I sure hope that Corky doesn't blowup when he hears how Lou was treated.
Having found that Eddie was not in the building, the atheist thugs stapled a list of 95 Insults to his office door, and left.
Mike, Stranger, thanks for the laughs. Here is, the REST of the story.After the two thugs finished stapling the list of insults, they walked out the door and were hit by a derailed train. The closest railroad tracks are twenty miles away, so the train had to travel a great distance before the accident.Felix Molina, the engineer, told reporters he must have fallen asleep at the wheel while listening to Asleep at the Wheel.
Mike, Stranger, and Eddie:I cannot compete with what you guys have goning on but there is a wierd connection between my experience and yours... I have almost gone to sleep while driving on Interstate 95 and listening to Asleep at the Wheel! Strange, huh?Does this mean the rapture may happen soon? Jack Van Impe said YES...
Caption:Who a Calvinist? Yes, he is and a fine one. Who? That's right. Who? That's right. WHO's A CALVINIST?Yes, he is and a fine one at that... and so it goes...

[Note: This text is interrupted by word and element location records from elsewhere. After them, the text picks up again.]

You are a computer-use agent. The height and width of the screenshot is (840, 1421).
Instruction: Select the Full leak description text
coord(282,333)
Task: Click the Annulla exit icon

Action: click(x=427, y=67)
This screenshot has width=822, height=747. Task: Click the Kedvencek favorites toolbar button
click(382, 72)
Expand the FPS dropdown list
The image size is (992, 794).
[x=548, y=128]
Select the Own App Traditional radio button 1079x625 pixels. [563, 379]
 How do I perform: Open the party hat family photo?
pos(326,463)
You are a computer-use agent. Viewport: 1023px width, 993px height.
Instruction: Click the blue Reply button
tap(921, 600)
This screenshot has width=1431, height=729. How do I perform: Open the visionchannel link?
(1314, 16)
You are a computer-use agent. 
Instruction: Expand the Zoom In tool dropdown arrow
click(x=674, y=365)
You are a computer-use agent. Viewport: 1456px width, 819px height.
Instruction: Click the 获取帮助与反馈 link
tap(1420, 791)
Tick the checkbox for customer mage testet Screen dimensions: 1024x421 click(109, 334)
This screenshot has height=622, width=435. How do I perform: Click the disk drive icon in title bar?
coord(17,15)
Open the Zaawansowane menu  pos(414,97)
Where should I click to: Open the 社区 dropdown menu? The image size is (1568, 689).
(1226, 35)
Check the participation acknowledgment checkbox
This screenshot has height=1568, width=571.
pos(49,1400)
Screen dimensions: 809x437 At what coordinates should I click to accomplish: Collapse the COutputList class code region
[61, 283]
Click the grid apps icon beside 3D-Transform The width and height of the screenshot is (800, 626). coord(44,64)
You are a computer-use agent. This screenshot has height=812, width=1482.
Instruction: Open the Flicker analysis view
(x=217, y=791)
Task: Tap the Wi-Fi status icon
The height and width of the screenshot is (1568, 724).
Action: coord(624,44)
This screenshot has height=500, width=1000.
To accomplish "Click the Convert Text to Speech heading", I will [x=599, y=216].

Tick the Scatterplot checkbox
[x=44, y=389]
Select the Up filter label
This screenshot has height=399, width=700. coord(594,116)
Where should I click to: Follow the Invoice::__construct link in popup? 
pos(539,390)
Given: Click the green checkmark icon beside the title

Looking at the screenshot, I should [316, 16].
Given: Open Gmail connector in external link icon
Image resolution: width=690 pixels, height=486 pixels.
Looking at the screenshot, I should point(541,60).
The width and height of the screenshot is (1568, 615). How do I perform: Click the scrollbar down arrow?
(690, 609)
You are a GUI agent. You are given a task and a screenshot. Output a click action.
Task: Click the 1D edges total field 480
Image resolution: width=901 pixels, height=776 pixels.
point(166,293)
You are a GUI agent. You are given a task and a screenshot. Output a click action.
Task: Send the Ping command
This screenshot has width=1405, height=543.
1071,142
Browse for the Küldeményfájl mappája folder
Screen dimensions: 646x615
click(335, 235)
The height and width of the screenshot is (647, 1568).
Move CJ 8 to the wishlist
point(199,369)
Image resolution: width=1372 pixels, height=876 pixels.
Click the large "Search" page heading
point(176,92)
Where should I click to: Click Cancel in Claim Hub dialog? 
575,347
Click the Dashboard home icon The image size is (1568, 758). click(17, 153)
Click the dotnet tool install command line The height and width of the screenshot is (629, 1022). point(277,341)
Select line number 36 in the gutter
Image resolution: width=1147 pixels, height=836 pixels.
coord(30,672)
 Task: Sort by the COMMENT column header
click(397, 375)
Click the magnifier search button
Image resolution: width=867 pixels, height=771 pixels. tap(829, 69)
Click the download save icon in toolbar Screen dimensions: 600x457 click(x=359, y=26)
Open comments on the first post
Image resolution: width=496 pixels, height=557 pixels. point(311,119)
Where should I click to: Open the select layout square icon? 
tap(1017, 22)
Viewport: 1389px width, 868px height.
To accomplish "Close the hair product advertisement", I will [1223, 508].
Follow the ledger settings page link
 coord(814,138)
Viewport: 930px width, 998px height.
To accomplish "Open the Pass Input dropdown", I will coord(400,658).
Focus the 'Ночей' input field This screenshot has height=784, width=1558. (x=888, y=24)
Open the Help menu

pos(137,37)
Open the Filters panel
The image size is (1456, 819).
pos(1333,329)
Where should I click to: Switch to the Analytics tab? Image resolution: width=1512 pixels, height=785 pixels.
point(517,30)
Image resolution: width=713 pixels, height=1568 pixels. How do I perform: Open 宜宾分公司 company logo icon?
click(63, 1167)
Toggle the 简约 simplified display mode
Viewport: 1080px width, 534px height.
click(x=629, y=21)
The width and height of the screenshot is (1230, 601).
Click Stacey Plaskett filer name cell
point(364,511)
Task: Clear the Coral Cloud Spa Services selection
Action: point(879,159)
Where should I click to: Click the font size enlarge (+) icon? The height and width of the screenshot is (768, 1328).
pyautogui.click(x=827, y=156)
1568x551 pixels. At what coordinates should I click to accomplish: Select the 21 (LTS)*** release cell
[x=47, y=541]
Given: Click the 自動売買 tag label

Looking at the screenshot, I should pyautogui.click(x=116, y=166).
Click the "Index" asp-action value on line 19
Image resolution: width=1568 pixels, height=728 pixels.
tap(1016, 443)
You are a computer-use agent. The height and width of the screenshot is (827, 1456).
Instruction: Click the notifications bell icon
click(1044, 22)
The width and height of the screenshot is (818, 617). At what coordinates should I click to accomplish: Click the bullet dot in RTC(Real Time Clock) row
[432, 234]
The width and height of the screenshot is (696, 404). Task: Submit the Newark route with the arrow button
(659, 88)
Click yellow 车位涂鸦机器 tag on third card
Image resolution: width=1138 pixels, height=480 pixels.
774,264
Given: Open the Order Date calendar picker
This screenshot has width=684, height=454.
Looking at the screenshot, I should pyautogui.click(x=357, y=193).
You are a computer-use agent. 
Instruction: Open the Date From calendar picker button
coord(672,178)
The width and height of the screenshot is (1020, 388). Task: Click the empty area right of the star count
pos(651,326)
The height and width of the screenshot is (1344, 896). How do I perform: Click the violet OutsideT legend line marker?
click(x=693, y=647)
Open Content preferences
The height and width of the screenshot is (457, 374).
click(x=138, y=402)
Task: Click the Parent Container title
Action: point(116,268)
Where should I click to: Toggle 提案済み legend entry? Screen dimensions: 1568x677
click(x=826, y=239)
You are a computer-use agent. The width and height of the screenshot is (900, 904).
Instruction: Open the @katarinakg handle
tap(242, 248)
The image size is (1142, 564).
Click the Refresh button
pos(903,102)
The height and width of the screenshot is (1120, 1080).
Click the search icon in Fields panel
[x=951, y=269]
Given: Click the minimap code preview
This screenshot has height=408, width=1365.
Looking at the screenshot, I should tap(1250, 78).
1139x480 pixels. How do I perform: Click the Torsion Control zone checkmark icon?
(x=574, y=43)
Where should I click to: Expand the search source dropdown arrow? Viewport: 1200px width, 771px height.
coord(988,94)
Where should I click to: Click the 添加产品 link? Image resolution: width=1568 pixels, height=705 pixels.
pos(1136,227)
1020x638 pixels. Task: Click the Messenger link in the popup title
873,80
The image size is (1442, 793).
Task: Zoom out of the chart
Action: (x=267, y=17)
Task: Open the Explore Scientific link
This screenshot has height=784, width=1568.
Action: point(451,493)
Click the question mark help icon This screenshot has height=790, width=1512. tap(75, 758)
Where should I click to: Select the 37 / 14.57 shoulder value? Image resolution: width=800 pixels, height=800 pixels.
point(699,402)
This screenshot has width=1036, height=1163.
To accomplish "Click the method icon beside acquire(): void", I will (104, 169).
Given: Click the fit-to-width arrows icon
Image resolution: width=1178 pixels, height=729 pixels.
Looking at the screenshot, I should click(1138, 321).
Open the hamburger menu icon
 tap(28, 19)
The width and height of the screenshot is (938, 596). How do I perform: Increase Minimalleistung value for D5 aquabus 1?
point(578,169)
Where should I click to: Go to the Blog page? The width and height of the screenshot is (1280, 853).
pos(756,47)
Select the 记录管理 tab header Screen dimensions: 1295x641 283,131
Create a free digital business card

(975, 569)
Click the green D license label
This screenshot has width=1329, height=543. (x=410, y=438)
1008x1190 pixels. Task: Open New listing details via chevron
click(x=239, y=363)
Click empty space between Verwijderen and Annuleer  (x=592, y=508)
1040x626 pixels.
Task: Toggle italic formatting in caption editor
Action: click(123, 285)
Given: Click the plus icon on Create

Lou's a Calvinist!Lose a Calvinist? I don't even HAVE ONE!No...Lou's a Calvinist!Ya gotta HAVE one to LOSE one!No. I mean Lou! Lou!LULU? Isn't she an Arminian?
No! No! No! What he is saying is loose a Calvinist. Apparently, someone has kidnapped a Calvinist!
Thank you all for helping relieve the tension of the day. The laughs are always helpful. Our family is a big fan of the Who's on First deal, so that was great. Keep it up.